This talk offers a deep dive into data privacy in language model (LM) applications, spotlighting the use of opaque prompts as a key strategy for safeguarding sensitive information. We explore how opaque prompts effectively sanitize user inputs by substituting sensitive data with non-identifiable placeholders, thereby preventing LMs from accessing personally identifiable information (PII). The discussion extends to the intricacies of implementing these prompts, highlighting the technical challenges in reliably masking PII and the need for customizable identification mechanisms. The talk also addresses the privacy concerns in LM training data, focusing on the challenges in anonymizing datasets and the implications for model accuracy and utility. This session aims to provide insights into advancing data protection methodologies within the realm of language models.
Zairah Mustahsan
Zairah Mustahsan is a Staff Data Scientist at You.com, an AI chatbot for search, where she leverages her expertise in statistical and machine-learning techniques to build analytics and experimentation platforms.

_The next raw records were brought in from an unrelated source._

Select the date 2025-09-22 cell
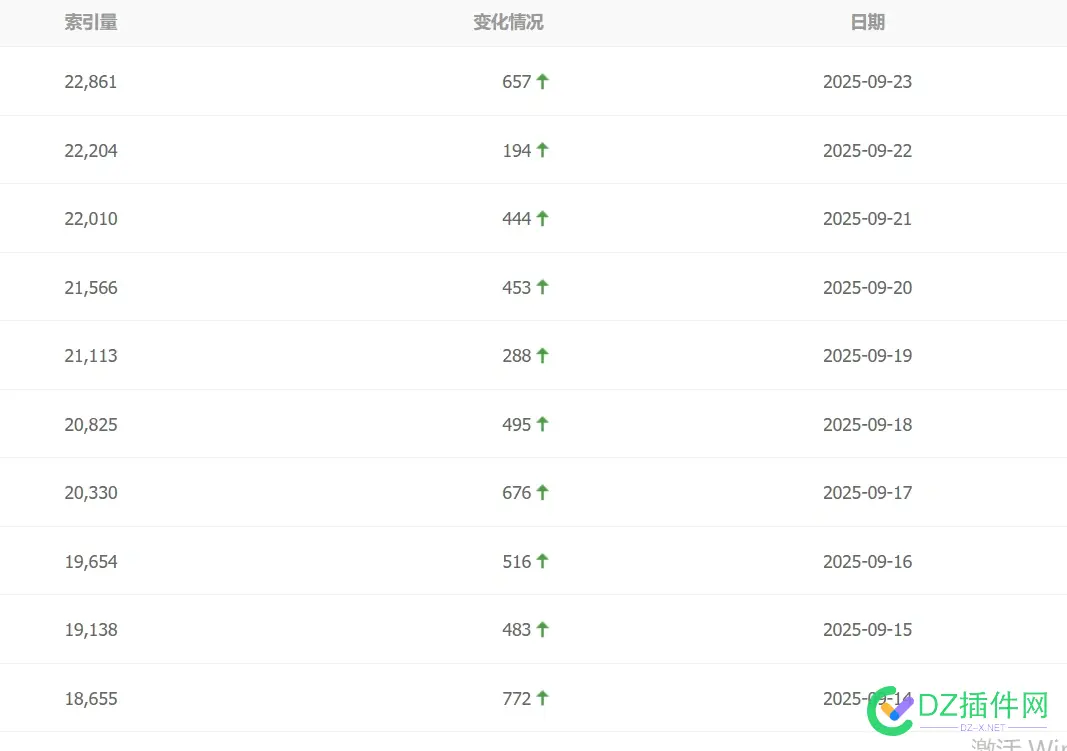1067x751 pixels. [x=868, y=150]
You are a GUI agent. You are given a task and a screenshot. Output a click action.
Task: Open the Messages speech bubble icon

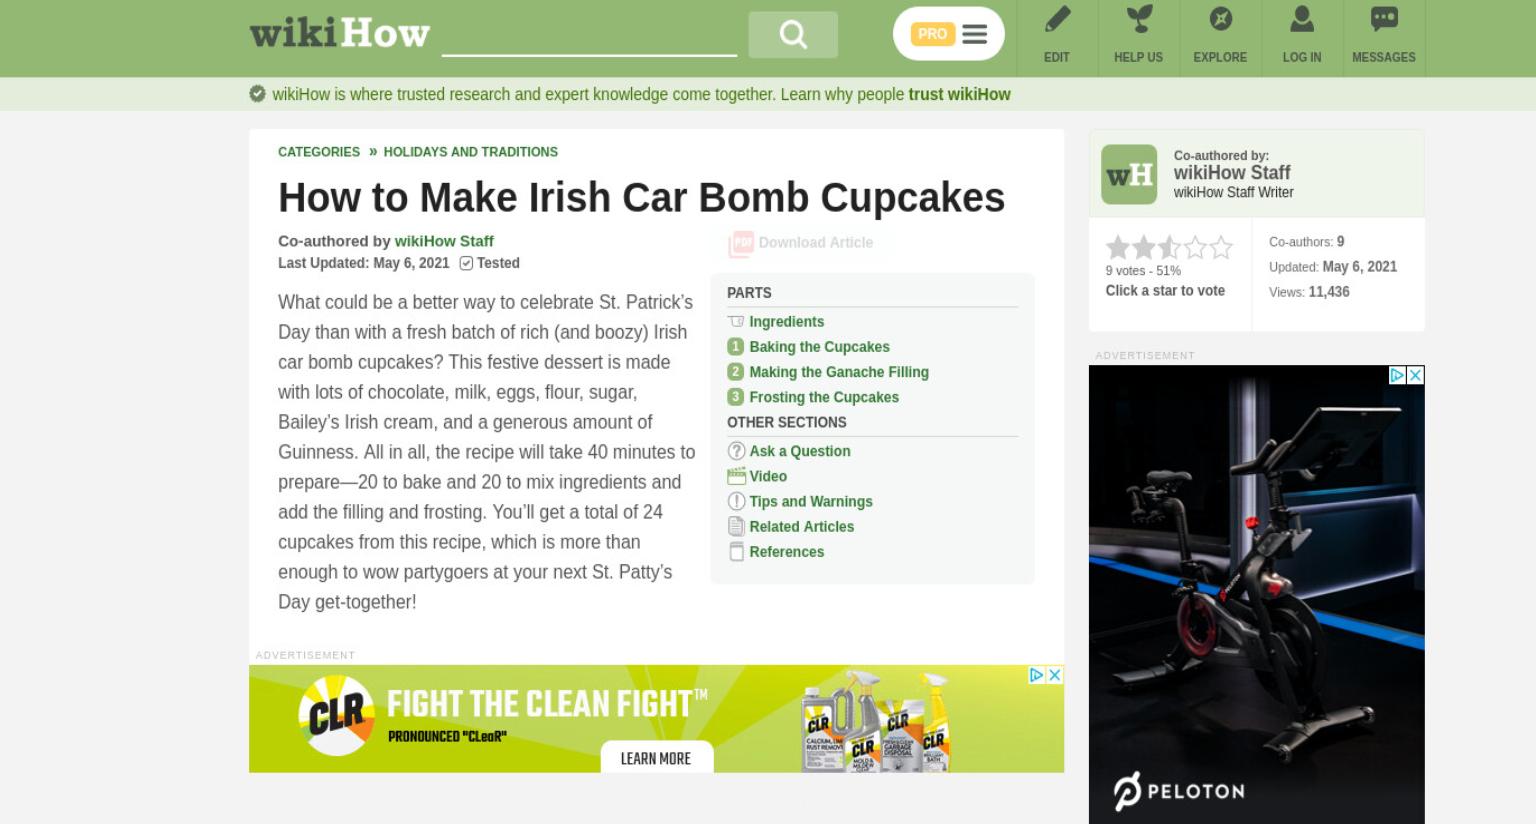click(x=1384, y=20)
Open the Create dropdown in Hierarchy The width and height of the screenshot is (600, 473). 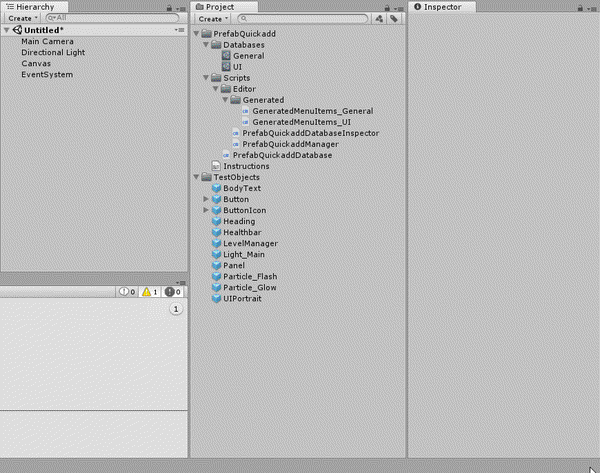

Previously, Zairah was a Data Scientist at IBM Research, researching Natural Language Processing (NLP) and AI Fairness topics. Zairah obtained her M.S. in Computer Science from the University of Pennsylvania, where she researched scikit-learn model performance. Her findings have since been used as guidelines for machine learning. Zairah is a regular speaker at AI conferences such as NeurIPS, AI4, AI Hardware & Edge AI Summit, and ODSC. Zairah has published her work in top AI conferences such AAAI and has over 300 citations. Aside from work, Zairah enjoys adventure sports and poetry.